** Excerpted records follows **
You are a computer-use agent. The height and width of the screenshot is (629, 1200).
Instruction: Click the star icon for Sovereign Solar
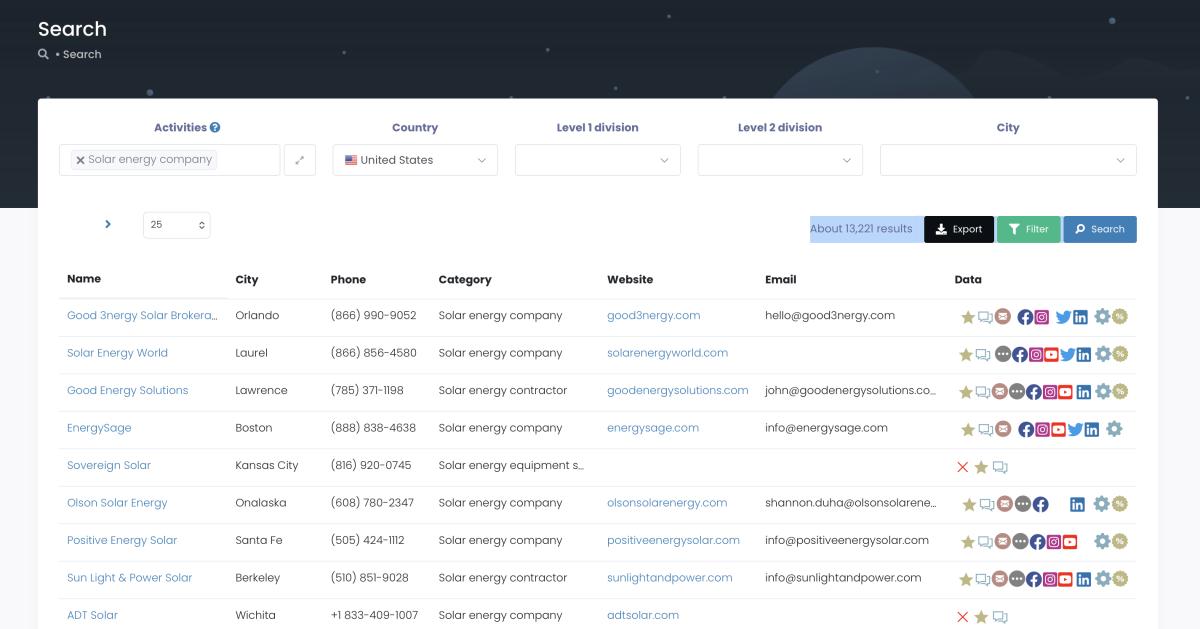981,467
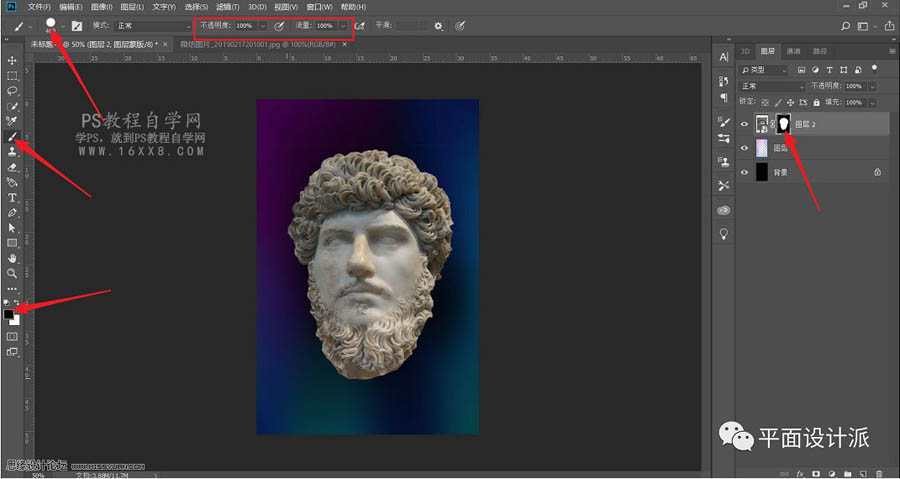This screenshot has height=479, width=900.
Task: Toggle the lock all layer attributes icon
Action: pos(816,102)
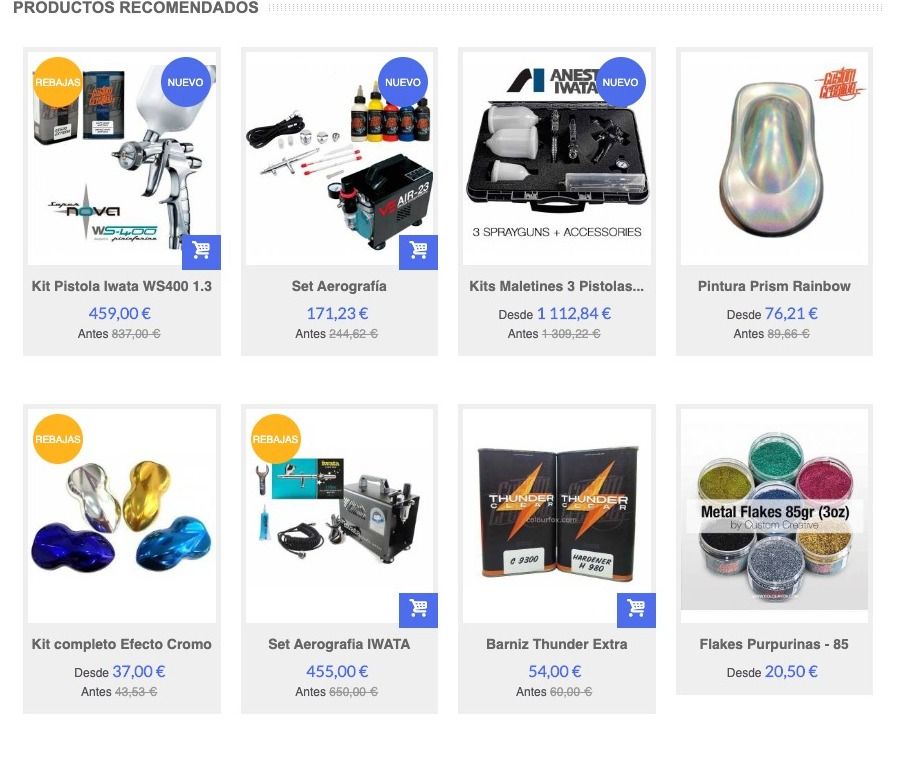Add Kit Pistola Iwata WS400 to cart

pyautogui.click(x=201, y=252)
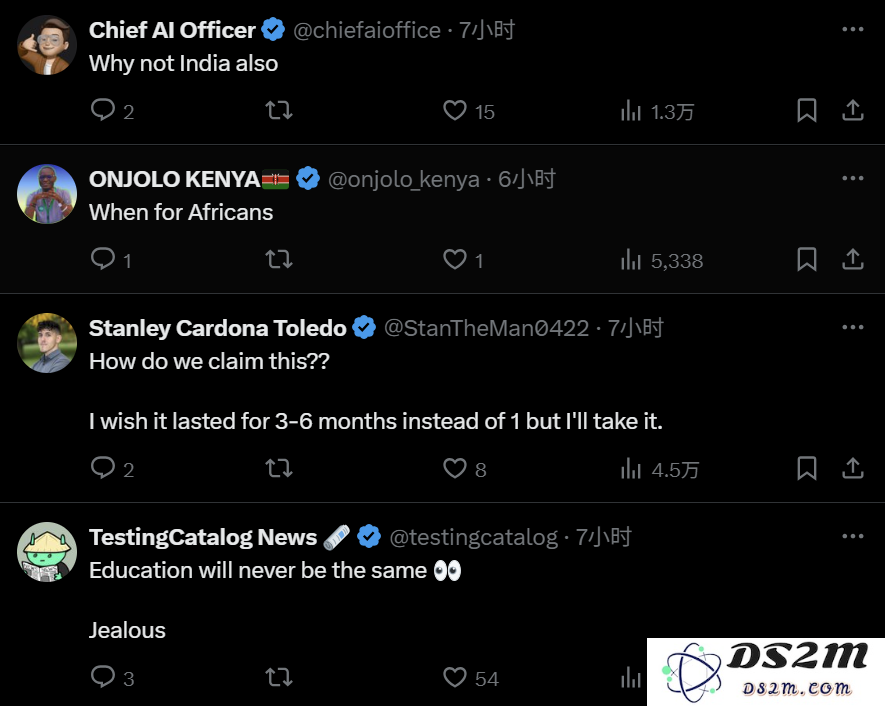885x706 pixels.
Task: Open more options for the ONJOLO KENYA tweet
Action: 852,178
** End of Excerpted records **
= Problem to solve =
Write the lines from the line containing "Instruction: Click the" through the last line of the data out again exactly, and only those lines; pictures stay out.

= Result for this task =
Instruction: Click the star icon for Sovereign Solar
981,467
This screenshot has height=479, width=900.
Task: Toggle the lock all layer attributes icon
Action: pos(816,102)
Add Kit Pistola Iwata WS400 to cart

pyautogui.click(x=201, y=252)
885x706 pixels.
Task: Open more options for the ONJOLO KENYA tweet
Action: 852,178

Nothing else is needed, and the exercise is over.